李翛然 (2023-08-28 23:16):
#paper doi:10.1101/2023.07.27.550799v3.full.pdf Context-Dependent Design of Induced-fit Enzymes using Deep Learning Generates Well Expressed, Thermally Stable and Active Enzymes 这篇文章提出了一种新的酶设计方法: 提出了一种新的酶设计策略CoSaNN,利用深度学习结构预测模型AlphaFold来生成新酶的构象。这种方法考虑了氨基酸序列段落在不同构象环境下的折叠方式,可以更准确地预测嵌合序列的构象。 在序列优化设计阶段,该方法没有仅仅依赖RosettaDesign,而是同时采用了基于图神经网络的ProteinMPNN模型。 ProteinMPNN可以学习序列与构象之间的高阶非线性关系,生成更可折叠的序列。 额外训练了一个预测可溶性表达的图神经网络分类器SolvIT,作为酶设计流程中的另一层优化,提高高表达酶的生成概率。 在ROK糖激酶家族中,利用该方法成功设计了活性高、热稳定性强、高表达的新酶。

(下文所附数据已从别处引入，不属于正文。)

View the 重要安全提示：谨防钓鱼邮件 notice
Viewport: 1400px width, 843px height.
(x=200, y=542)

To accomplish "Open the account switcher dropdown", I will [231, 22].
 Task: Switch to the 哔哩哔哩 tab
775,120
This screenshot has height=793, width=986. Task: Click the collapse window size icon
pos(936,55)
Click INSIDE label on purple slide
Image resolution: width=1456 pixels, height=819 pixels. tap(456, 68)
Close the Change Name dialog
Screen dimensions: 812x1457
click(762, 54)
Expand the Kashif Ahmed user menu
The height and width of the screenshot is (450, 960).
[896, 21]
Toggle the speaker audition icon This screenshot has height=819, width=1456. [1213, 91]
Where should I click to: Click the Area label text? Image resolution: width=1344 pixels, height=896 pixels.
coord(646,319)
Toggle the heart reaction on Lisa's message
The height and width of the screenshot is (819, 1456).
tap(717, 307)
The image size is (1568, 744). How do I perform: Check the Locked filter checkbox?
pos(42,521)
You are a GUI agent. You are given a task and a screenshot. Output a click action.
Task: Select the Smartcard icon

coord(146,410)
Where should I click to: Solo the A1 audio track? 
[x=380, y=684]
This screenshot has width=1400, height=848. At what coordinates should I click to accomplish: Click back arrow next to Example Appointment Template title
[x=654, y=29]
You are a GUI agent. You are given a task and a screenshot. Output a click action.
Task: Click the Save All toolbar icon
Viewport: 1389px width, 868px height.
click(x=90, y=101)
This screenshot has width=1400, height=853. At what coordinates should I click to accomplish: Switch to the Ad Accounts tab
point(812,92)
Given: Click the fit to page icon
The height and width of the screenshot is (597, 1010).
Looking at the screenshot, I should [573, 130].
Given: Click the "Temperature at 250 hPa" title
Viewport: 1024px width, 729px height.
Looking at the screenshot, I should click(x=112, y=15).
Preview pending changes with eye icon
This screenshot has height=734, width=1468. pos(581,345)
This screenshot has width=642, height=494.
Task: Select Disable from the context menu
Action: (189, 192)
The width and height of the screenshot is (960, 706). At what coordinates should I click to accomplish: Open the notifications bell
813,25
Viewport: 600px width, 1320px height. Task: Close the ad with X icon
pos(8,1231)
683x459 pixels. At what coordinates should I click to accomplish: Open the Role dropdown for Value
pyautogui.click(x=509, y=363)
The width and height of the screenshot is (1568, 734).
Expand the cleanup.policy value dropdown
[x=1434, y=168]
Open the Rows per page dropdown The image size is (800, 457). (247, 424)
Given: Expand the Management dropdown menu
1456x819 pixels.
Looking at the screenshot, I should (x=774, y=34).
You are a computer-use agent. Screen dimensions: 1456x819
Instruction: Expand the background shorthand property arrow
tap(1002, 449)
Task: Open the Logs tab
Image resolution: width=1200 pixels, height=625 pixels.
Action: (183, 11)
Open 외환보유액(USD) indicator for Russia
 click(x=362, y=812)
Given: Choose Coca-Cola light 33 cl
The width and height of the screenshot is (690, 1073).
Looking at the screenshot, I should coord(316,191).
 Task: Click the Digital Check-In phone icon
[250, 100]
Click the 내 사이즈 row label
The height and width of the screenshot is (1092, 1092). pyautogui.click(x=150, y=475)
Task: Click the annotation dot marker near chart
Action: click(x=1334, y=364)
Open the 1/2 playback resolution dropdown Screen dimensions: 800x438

一些设计的酶表现出比模板酶更好的催化特性。 该方法证明了深度学习模型可以捕捉复杂蛋白质的构象变化和序列关系,在保持催化活性和调节机制的同时实现大范围改造酶的结构。这为定向生物技术应用开辟了新的途径。 但是: 这个文章并没有提到,在activate site 不明确的情况下该如何设计酶,也就是说还是需要生物上探明了 activate site 再进行新的酶定向进化。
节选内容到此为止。